AfterCollege, Inc.
- Company type: Job search engine
- Industry: Internet Education Career networking
- Founded: 1999
- Headquarters: San Francisco, CA
- Key people: Roberto Angulo (CEO)
- Divisions: Recruitology
- Website: www.aftercollege.com

= AfterCollege =

AfterCollege is an online service that connects job-seeking college students and alumni with employers who want to hire them through faculty and career networks at colleges and universities in the U.S. The service uses a patented matching process to deliver jobs to jobseekers, basing matches in part on a user's academic affiliation and field of study. Recruitology is a division of AfterCollege created in 2016, serving media companies and employers.

==History==

AfterCollege was one of the first entry-level job boards on the Internet, created in 1996 by students at Stanford University and originally called "The Job Resource". The service allowed students at Stanford to upload their resumes for employers to browse. The website grew in popularity and soon after spread to other campuses. In 1999, the service was incorporated and renamed AfterCollege. In 2009, AfterCollege received a Webby Honoree Award for best design in the employment category.

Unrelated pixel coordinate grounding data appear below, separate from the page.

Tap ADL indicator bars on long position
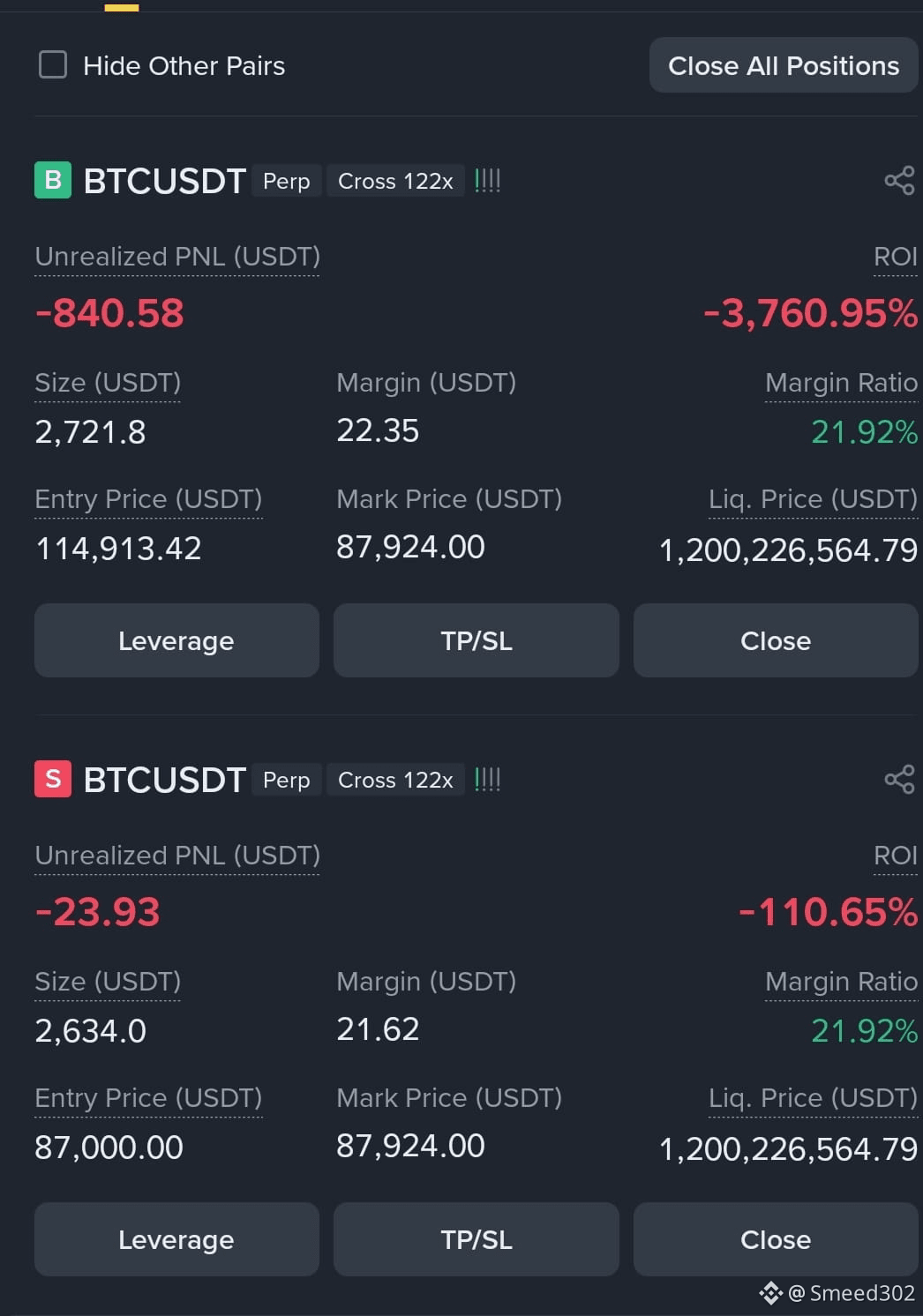This screenshot has height=1316, width=923. point(487,181)
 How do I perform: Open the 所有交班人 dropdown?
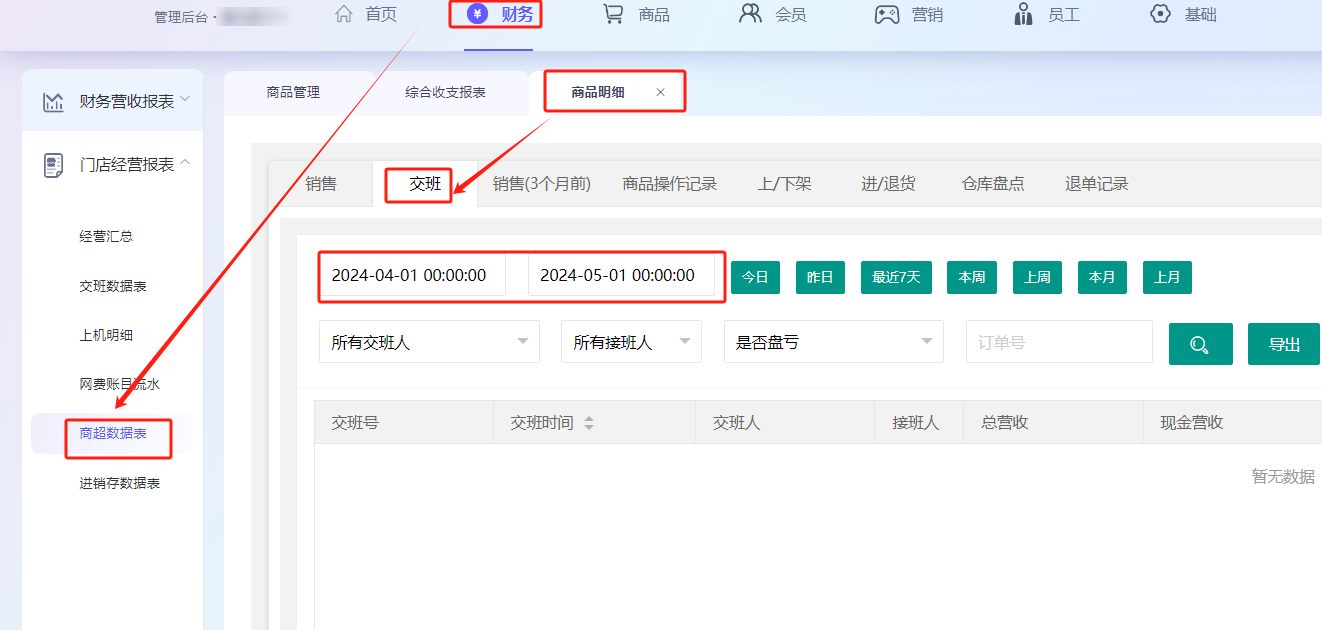point(429,342)
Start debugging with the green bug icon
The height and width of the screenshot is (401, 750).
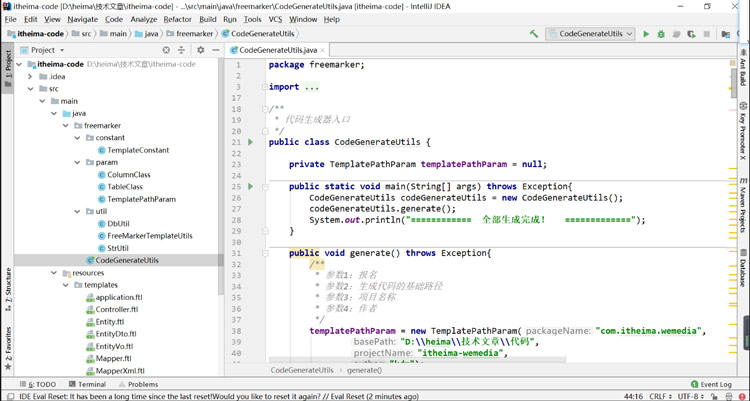pyautogui.click(x=661, y=34)
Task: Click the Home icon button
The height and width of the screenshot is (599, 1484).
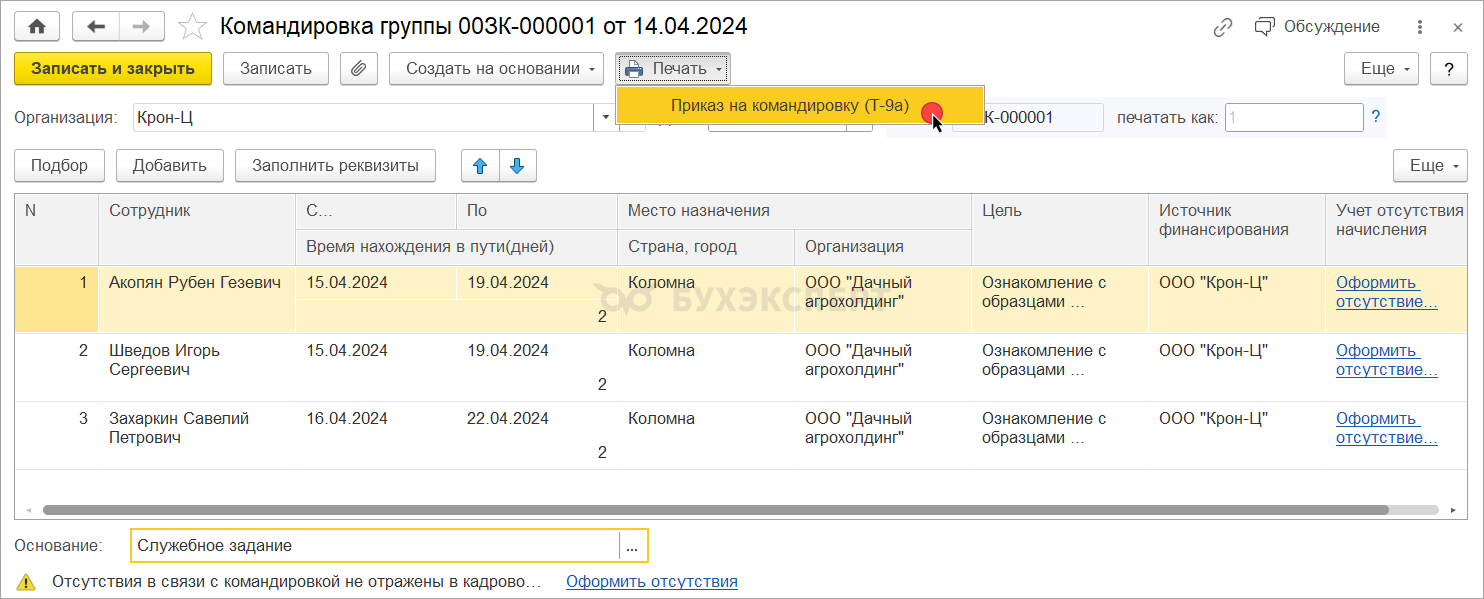Action: point(37,27)
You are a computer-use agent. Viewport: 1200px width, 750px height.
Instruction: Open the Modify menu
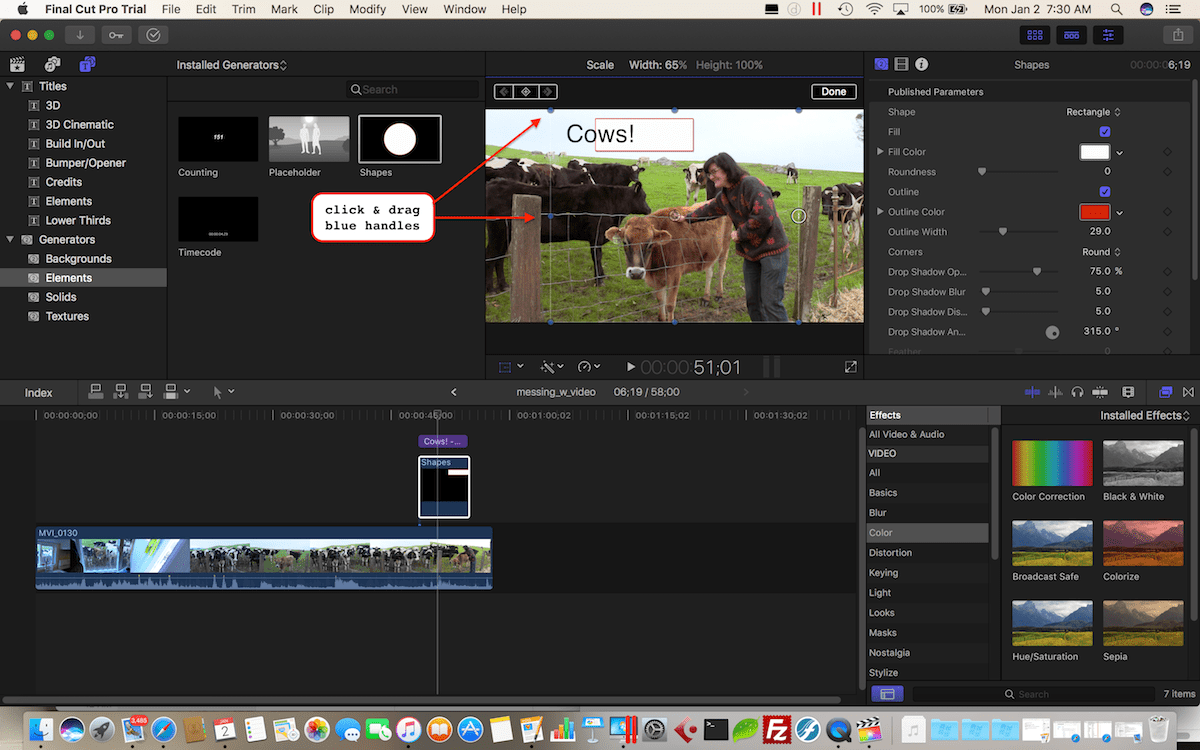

In early 2010, AfterCollege was named one of the top niche career sites by members of the public in an online competition run by the United States Department of Labor.

In March 2012 AfterCollege participated in President Obama’s launch of Summer Jobs+, an initiative to provide employment opportunities for low-income and disconnected youth.

In August 2012, AfterCollege relaunched as a professional network for college students and recent graduates, offering profile tools and revamped job matching.

In April 2015, AfterCollege acquired Collegefeed, a service that also focused on helping college students find jobs.

== Published works ==
In December 2017, AfterCollege co-founder Roberto Angulo published a book, Getting Your First Job For Dummies, with John Wiley & Sons, Inc.